A "cobertura dela" era "dela"

A “cobertura dela” era “dela”
Foto: Reprodução

A defesa de Lula está trabalhando para a Lava Jato.

No novo lote de mensagens roubadas que os advogados do chefe da Orcrim anexaram ao processo do STF, um procurador diz:

“A OAS tem que mijar sangue”.

Ele se referia à estratégia de vazamentos da empreiteira, que usava a imprensa para tentar melar o inquérito lulista.

Até aquele momento, de fato, a OAS só havia “mijado” propina para o triplex e para o sítio. O reconhecimento de seus crimes só ocorreria no ano seguinte.

Em outra mensagem roubada, os procuradores descartaram usar como prova um diálogo entre Mariuza (?) e Samara (?), em que uma disse para a outra, a propósito da mulher de Lula, Marisa Letícia:

“A dona Marisa devolveu a cobertura, é isso? (…). Mas se ela reformou a cobertura dela toda lá no Guarujá?”

A outra respondeu:

“Pessoa, não pode falar, pessoa, aqui nesse telefone!”

Os advogados de Lula alegaram que esse diálogo poderia ter ajudado a defesa. Como assim?

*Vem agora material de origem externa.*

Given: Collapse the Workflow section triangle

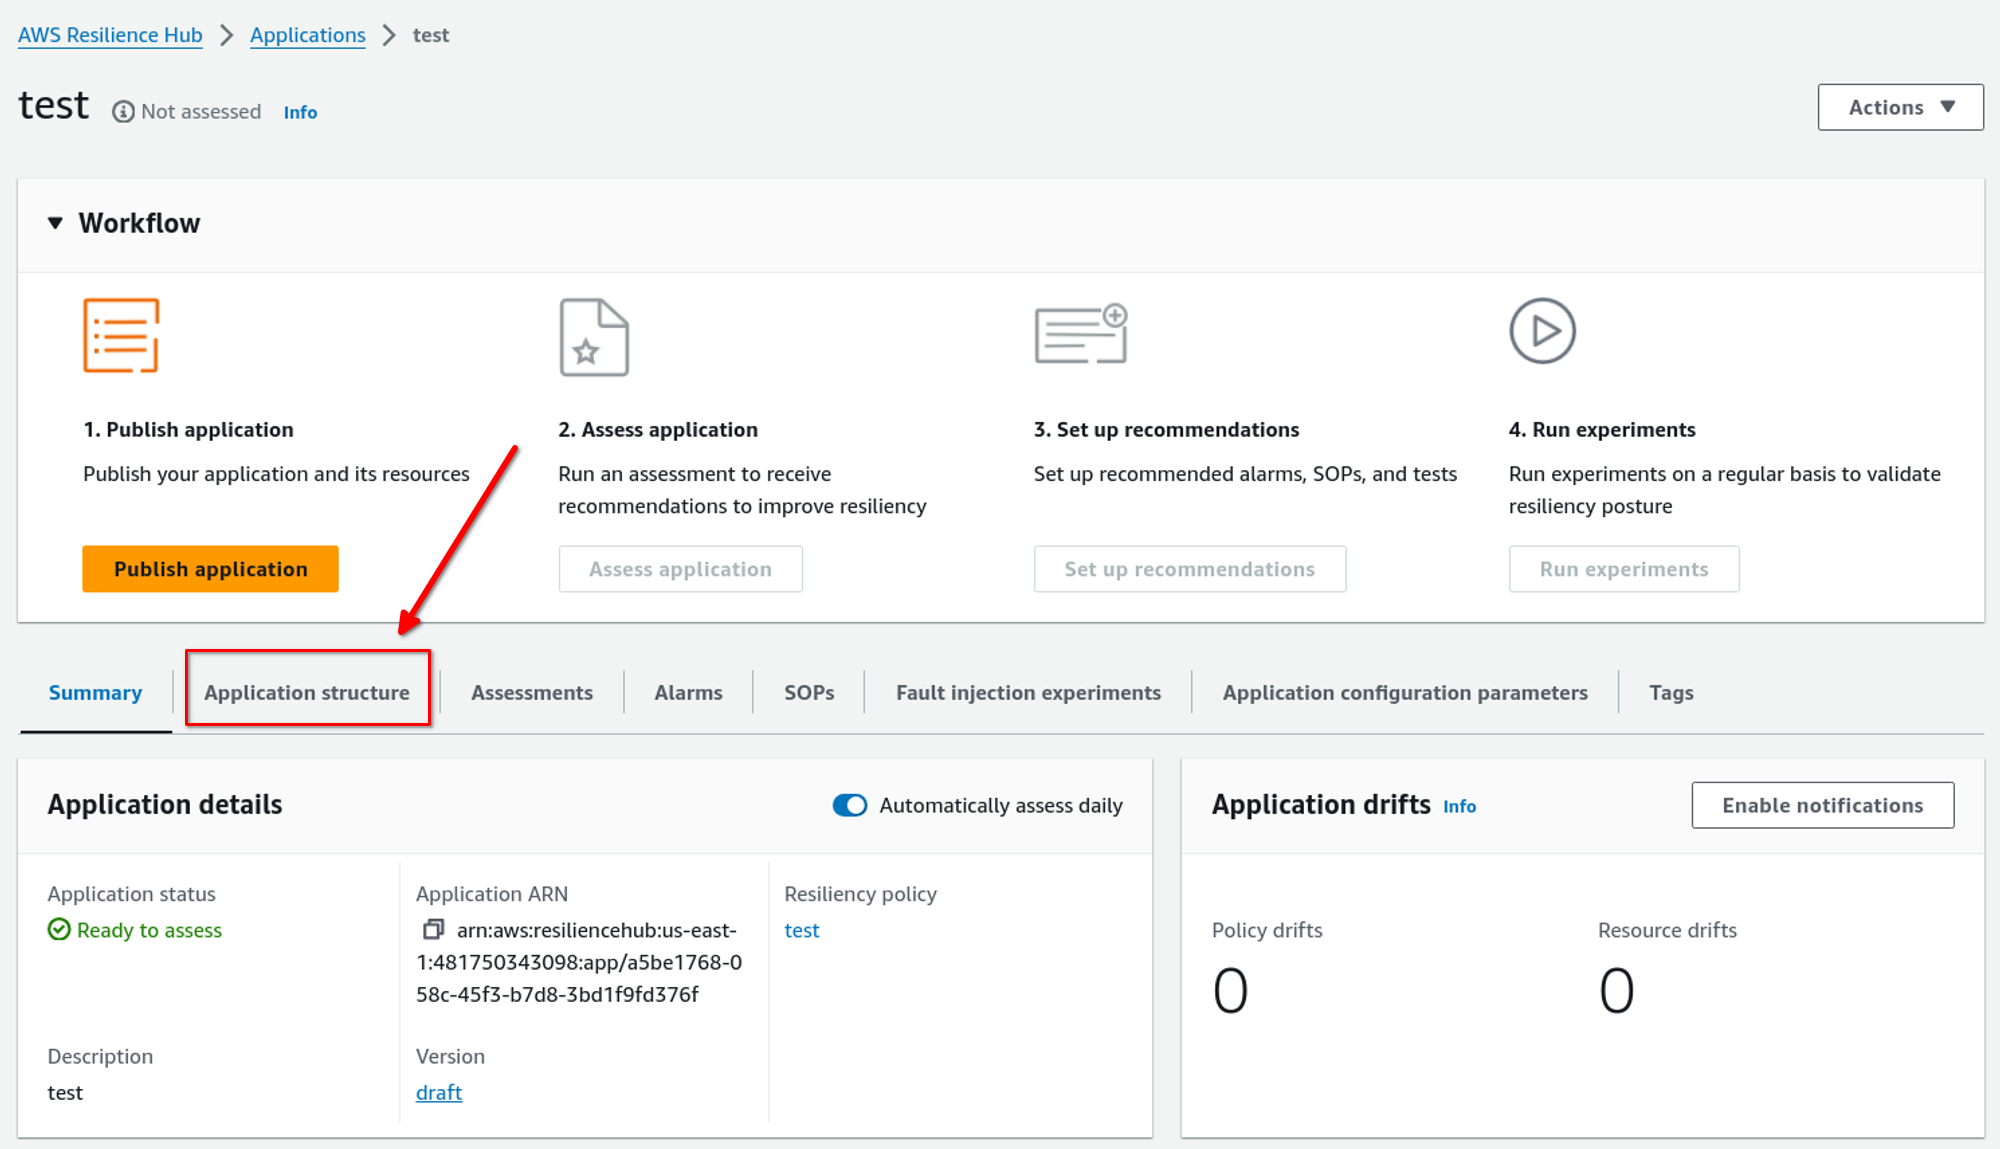Looking at the screenshot, I should pyautogui.click(x=56, y=223).
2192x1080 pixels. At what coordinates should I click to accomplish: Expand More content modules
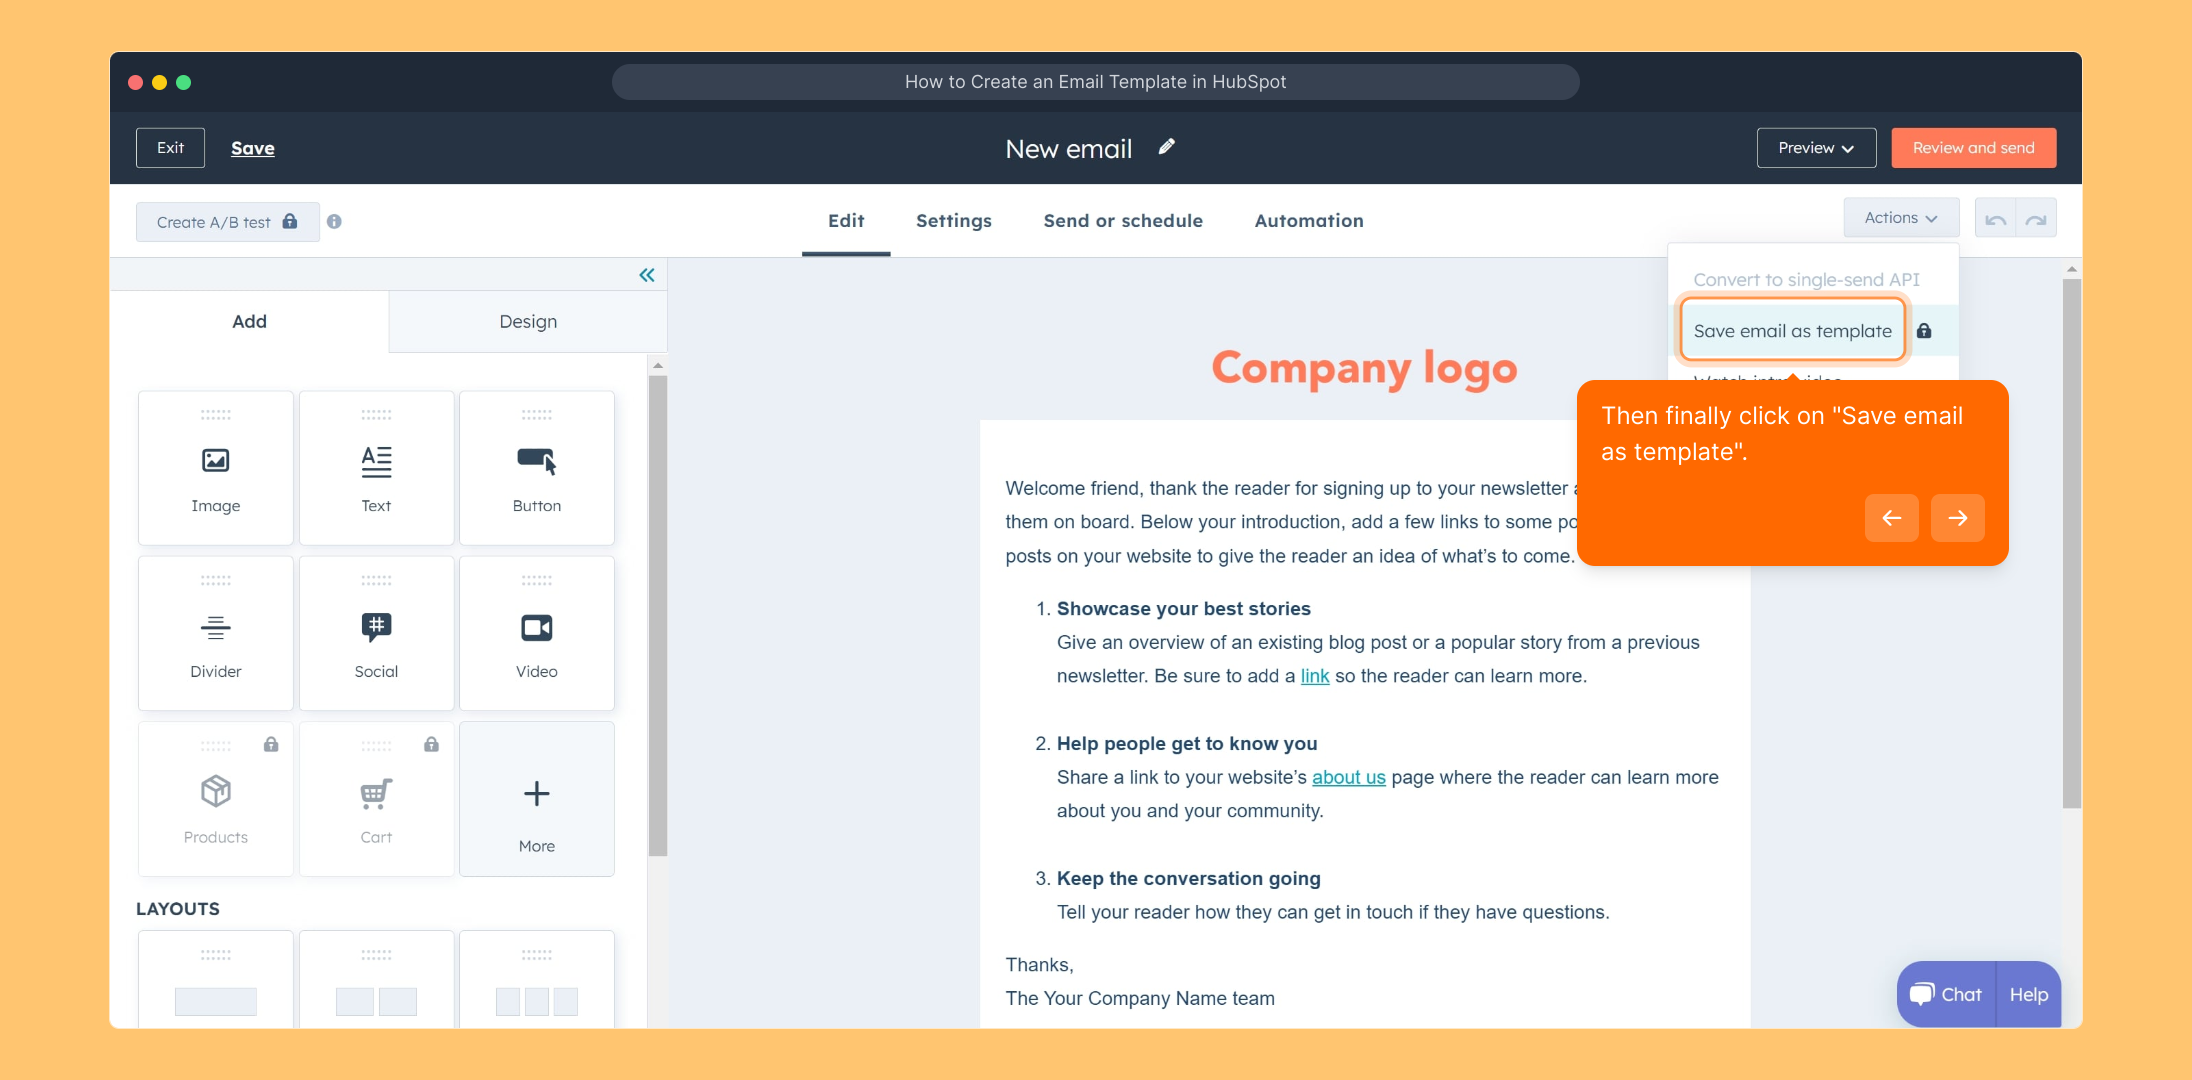tap(537, 800)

De que maneira a frase “ela reformou a cobertura dela toda lá no Guarujá” poderia ter contribuído para a tese de que “a cobertura dela” na verdade não era “dela”?

Pior ainda: Lula foi condenado justamente pela reforma da cobertura, paga pela OAS com dinheiro de propina, e há uma montanha de provas para confirmar esse fato – além do grampo da própria Mariuza (?).

A imprensa reproduz sem parar as mensagens roubadas, mas ninguém parece estar interessado em ler o que está escrito.